Whilst ‘love’ and other emotions may be (as Stephen Porges suggests), a ‘by-product’ of the mammalian autonomic nervous system, the act of ‘giving love’ structures our whole society. Human language enables us to define our personal emotional state with high accuracy, and to acknowledge its complexity in our conscious and collected awareness. We use words to describe our feelings, code meaning into our experiences, share those experiences with others. Through our words and stories, we are constantly inventing and reinventing ourselves.
“He allowed himself to be swayed by his conviction that human beings are not born once and for all on the day their mothers give birth to them, but that life obliges them over and over again to give birth to themselves.” – Gabriel Garcia Marquez; Love in the Time of Cholera
Human ‘love’ then, is an emotional response, a neurochemical body state, an addiction, a behavioural reflex, a motivation, a consequence, and an idea with a story of its own. It is visceral, yet finds expression through our minds, and we recognise it through our own and other’s actions. We receive it by giving it away, and welcome it by caring for ourselves and others.
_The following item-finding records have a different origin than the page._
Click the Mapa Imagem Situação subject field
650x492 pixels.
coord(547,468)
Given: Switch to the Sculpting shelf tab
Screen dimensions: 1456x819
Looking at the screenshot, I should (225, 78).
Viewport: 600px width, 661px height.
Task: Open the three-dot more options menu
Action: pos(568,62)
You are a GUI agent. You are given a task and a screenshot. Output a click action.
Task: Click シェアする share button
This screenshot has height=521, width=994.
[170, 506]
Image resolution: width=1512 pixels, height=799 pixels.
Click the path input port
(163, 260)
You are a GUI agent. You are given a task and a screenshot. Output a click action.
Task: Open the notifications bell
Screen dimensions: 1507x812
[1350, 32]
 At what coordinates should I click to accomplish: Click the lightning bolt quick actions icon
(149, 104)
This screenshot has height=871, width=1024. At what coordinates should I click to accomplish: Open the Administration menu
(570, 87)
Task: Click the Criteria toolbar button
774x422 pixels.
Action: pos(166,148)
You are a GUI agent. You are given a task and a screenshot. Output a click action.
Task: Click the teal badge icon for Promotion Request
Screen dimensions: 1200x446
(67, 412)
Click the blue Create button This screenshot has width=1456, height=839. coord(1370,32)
It is universal yet indefinable, we experience it when we share it, and in each of our relationships it finds its own, unique expression.
- Emotions are a source of information about our immediate world; a fast mechanism for processing sensory information and providing us with a means of assessing our levels of ‘risk’, and ‘safety’. They result in rapid alterations in internal state, which have associated behaviours that are adaptive and assist with the survival of the animal.
- Emotions are a flexible adaptive mechanism for adapting an animal’s behaviour to its world. These behaviours are learned from the ‘tribe’. They allow us (and other mammals) to learn from experience and make better adapted future responses.
- We share a repertoire of ‘primary’ instinctual emotions with mammals. These responses may also be present in less sophisticated forms in more primitive forms of vertebrates, and indeed invertebrates. The sophistication of these responses appears to mirror the complexity of their sensory perceptions and neural networks.
- In vertebrates, the physical aspects of emotion are mediated through the autonomic (instinctual) nervous system. Changes in ‘autonomic state’ are and perceived in the body as ‘feelings’.
- The autonomic nervous system has evolved through three levels in the vertebrate clade, shifting the emotional response from a chemical (circulating hormone) mechanism to a neural process with two opposing functions (the sympathetic and parasympathetic nervous systems).
- The increased levels of sophistication of this vertebrate response system allow better control of body temperature, metabolic rate, and heart and circulation.
- In the mammals the vagus has a fast acting (myelinated) component providing rapid signals which control the heart and circulation, and consequently supporting the body to make rapid changes in movement.
- The physiological shift associated with changes in emotional state has been co-opted and subsequently adapted in mammals to facilitate social communication and group bonding.
- Human emotions have an additional level of complexity, thanks to a thinking capacity that allows us to use words to define our feelings, create thoughts and develop ideas. We relate to our internal thoughts as to any other aspect of our experience, by coding them with an emotional content.
- Love and other feelings may arise an emergent property of the autonomic nervous system, yet the meaning of what we experience is ours to choose, and our story to tell.